== Segment start ==

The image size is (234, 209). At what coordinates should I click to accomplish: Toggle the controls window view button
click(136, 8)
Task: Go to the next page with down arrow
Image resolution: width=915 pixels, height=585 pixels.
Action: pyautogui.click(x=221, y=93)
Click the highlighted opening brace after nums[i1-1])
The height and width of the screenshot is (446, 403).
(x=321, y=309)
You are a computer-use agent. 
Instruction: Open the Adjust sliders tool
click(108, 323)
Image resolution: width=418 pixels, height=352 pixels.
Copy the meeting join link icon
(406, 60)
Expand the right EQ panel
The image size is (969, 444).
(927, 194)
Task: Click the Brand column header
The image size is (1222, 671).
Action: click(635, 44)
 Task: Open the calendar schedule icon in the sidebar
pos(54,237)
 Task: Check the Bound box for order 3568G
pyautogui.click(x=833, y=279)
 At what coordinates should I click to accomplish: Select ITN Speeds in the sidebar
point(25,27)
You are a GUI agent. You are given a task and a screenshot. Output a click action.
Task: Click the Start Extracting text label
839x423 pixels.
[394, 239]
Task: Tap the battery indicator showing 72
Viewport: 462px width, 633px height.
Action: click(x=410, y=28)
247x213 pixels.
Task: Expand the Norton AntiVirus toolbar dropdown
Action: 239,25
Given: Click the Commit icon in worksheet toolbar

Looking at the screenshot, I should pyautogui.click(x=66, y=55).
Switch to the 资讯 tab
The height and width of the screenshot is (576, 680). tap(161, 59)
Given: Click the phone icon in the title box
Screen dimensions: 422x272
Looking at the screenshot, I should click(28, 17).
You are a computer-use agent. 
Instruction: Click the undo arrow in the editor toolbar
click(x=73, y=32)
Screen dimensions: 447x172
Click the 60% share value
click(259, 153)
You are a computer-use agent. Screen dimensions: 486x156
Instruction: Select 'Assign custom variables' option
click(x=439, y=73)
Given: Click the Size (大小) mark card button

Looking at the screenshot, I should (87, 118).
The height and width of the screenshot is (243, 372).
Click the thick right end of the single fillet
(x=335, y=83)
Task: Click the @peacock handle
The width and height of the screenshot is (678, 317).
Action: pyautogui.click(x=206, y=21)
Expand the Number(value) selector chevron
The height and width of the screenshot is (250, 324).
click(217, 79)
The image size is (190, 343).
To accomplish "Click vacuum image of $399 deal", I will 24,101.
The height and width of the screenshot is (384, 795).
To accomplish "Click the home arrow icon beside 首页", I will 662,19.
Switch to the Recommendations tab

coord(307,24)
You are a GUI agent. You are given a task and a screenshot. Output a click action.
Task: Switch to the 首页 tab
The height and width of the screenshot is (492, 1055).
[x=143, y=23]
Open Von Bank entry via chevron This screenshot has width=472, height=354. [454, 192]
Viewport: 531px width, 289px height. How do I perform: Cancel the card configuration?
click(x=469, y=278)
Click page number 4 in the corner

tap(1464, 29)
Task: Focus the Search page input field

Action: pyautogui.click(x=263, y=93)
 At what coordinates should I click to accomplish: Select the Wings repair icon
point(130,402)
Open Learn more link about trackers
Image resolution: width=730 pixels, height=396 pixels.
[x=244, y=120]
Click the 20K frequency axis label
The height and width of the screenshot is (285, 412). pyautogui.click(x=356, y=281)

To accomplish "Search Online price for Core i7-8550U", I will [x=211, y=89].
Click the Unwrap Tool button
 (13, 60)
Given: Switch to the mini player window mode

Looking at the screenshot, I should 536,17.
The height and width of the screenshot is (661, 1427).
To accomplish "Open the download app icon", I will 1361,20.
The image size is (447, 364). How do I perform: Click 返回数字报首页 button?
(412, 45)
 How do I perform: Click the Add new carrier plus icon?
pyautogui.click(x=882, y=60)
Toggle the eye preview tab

== Segment end ==

**ASSIGNMENT:**
Please reproduce the listing word for word, but only from the line that contains "Click the Unwrap Tool button" to its last line, inclusive.

**TASK ANSWER:**
Click the Unwrap Tool button
 (13, 60)
Given: Switch to the mini player window mode

Looking at the screenshot, I should 536,17.
The height and width of the screenshot is (661, 1427).
To accomplish "Open the download app icon", I will 1361,20.
The image size is (447, 364). How do I perform: Click 返回数字报首页 button?
(412, 45)
 How do I perform: Click the Add new carrier plus icon?
pyautogui.click(x=882, y=60)
Toggle the eye preview tab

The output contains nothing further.